COOPERATION BETWEEN INDUSTRIALS AND VCs IS A POWERFUL DRIVER FOR INNOVATION

by Vincent Deltrieu

In an open and competitive world where a proper use of technology will make the champions of tomorrow, innovation is essential to guarantee the competitiveness of our industries and protect sovereignty. This question and thus innovation financing is a key issue, as the France and Europe Recovery Plans rightly emphasize.

As early as the 1970s in the United States, tech giants such as Cisco and Intel quickly understood the value of developing a close entrepreneurial ecosystem in order to innovate faster than their competitors.
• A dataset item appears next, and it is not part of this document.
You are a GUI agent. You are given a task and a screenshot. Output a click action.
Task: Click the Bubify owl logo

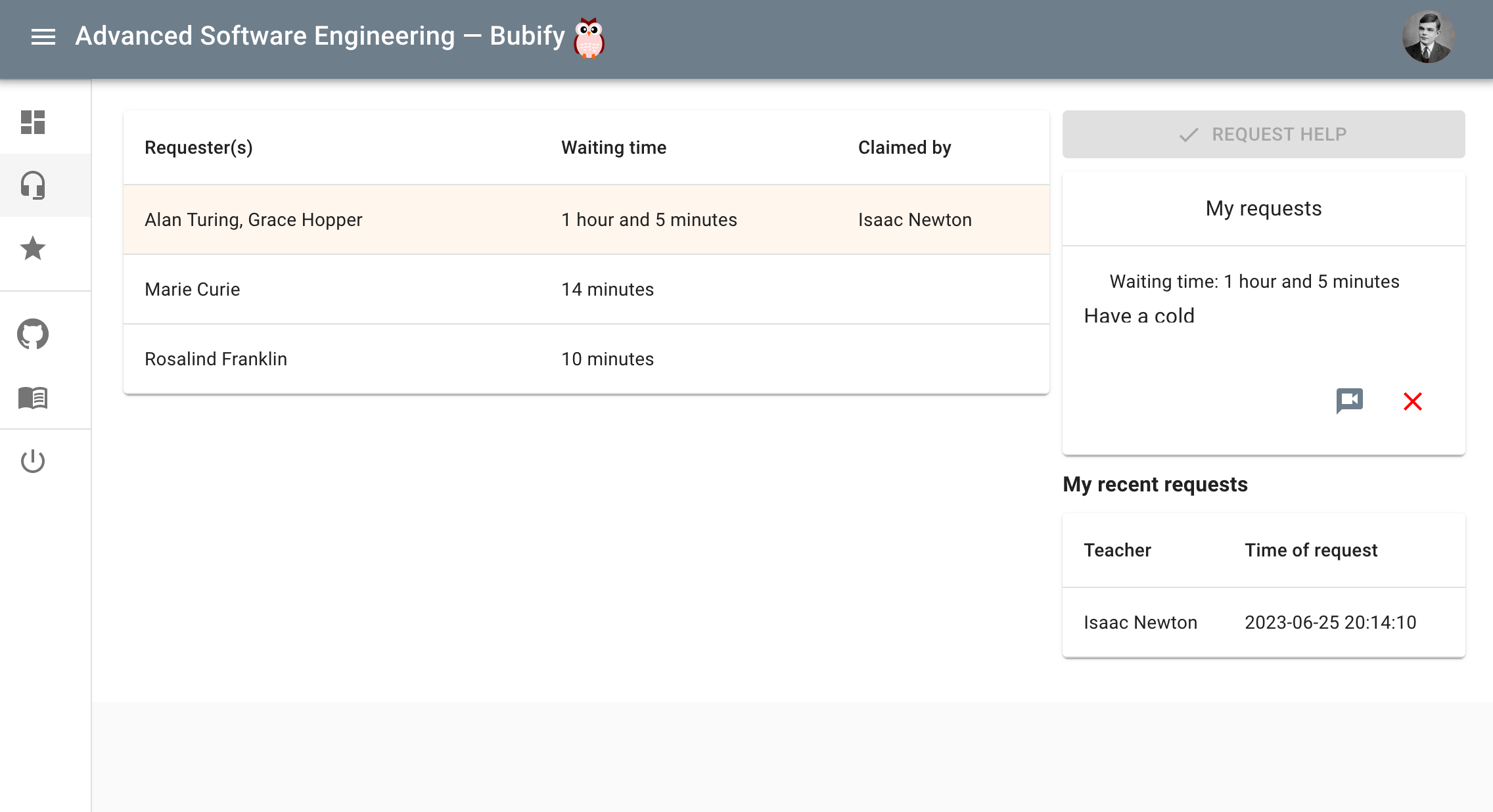click(589, 37)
From there, the VC was born, able to identify game changers and help them grow. Gradually, the worlds have become more open: open innovation has become a reality and collaborations between large companies, research centers and start-ups have multiplied.

These collaborations play a key role in the development of our startups. On the one hand, they enable manufacturers to meet the permanent challenge of innovation. On the other hand, they enable “researcher-entrepreneurs” to bring to market the technologies they have thought about.

To bring these collaborations to the next level, the VC plays an essential role, accompanying the “researcher-entrepreneurs”, supporting the risks at the earliest stages and setting the first industrial milestones.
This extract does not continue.